Submitted to: Aquaculture Conference Proceedings
Publication Type: Abstract Only
Publication Acceptance Date: 1/8/2004
Publication Date: 1/16/2004
Citation: Green, B.W. 2004. Growing marine shrimp in earthen ponds in Arkansas. Arkansas Aquaculture 2004 Book of Abstracts: 10. Catfish Farmers of Arkansas and Arkansas Bait and Ornamental Fish Growers Association, Hot Springs, AR.

Interpretive Summary: Summary not required.

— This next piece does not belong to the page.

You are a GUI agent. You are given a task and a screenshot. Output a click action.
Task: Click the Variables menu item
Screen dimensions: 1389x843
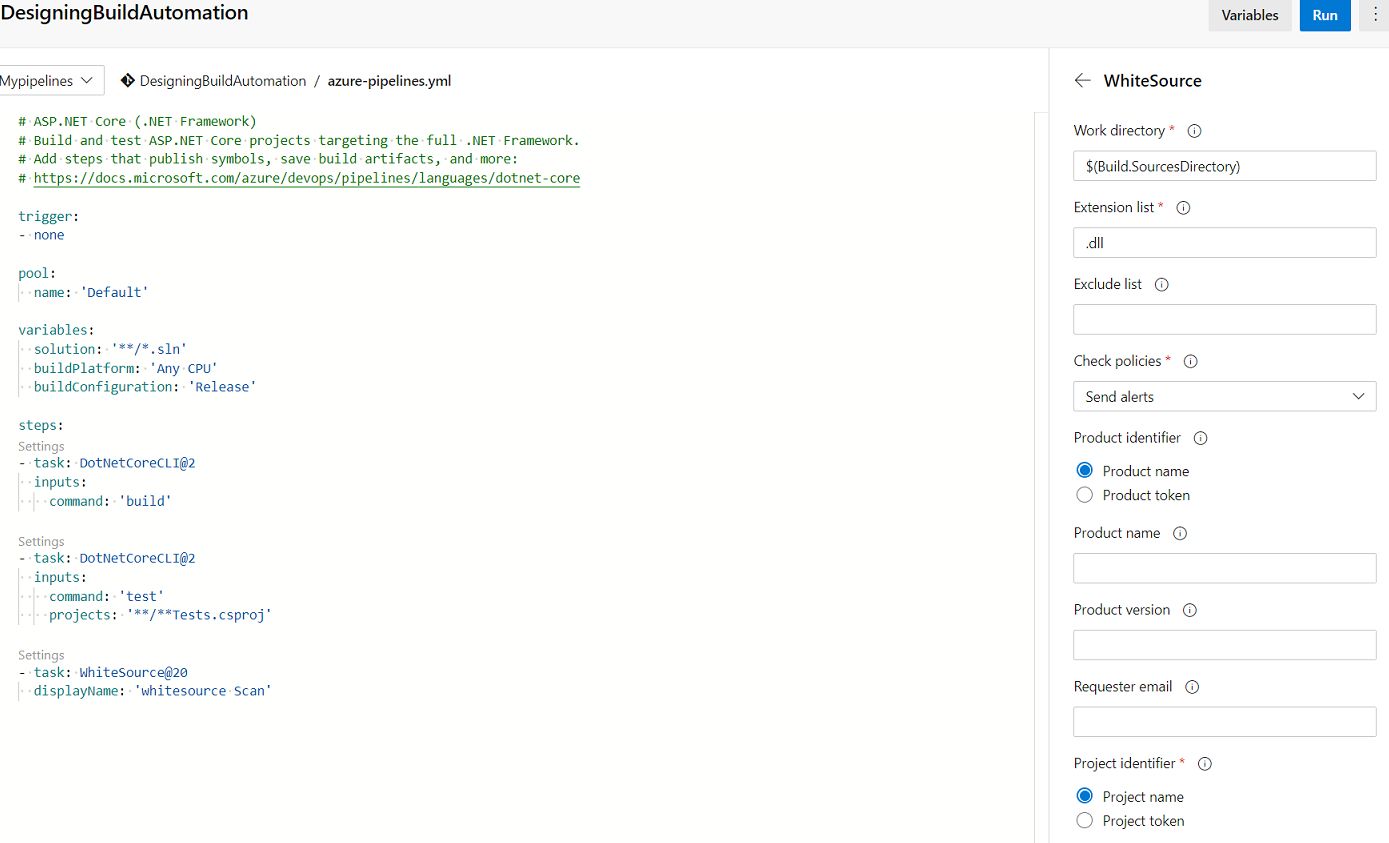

Technical Abstract: Pacific white shrimp (Litopenaeus vannamei) is being grown in inland ponds in the southern United States that are filled with low-salinity ground water. The objectives of this experiment were to determine if L. vannamei could be produced successfully in amended freshwater and if two crops per season were possible by stocking ponds with PL25 shrimp. Six 0.25-acre earthen ponds were filled with freshwater. Salinity was increased to 0.7 ' 1.0 ppt through addition of salt and potassium fertilizer. Three ponds were stocked with PL15 (155,000/acre) and grown for 125 days. The other three ponds were stocked PL25 shrimp (91,000/acre) and grown for 55 days. These ponds were re-stocked with PL25 shrimp (110,000/acre) and grown for 65 days. Shrimp in all ponds were fed a 35% crude protein feed, 7 d/wk. Pacific white shrimp survived and grew well in freshwater amended with salt and fertilizer to a final salinity of 0.7-1.0 ppt. Survival of PL15 shrimp averaged 47% during the 125-day grow out. Gross yield averaged 3,078 lb/acre of whole shrimp with a mean individual weight of 19.3 g/shrimp. Survival of PL25 shrimp averaged 75% and 98% during the 55- and 65-day grow out periods, respectively. Gross yield averaged 871 lb/acre with a mean individual weight of 5.5 g/shrimp during the 55-day grow out. Mean gross yield was 2,198 lb/acre with a mean individual weight of 9.0 g/shrimp during the 65-day grow out. Total gross yield was 3,069 lb/acre where PL25 shrimp were stocked compared to 3,078 lb/acre where PL15 shrimp were stocked. While production of two crops was feasible during the May-September growing season, mean shrimp size was 62% smaller than shrimp grown in a single 125-day crop.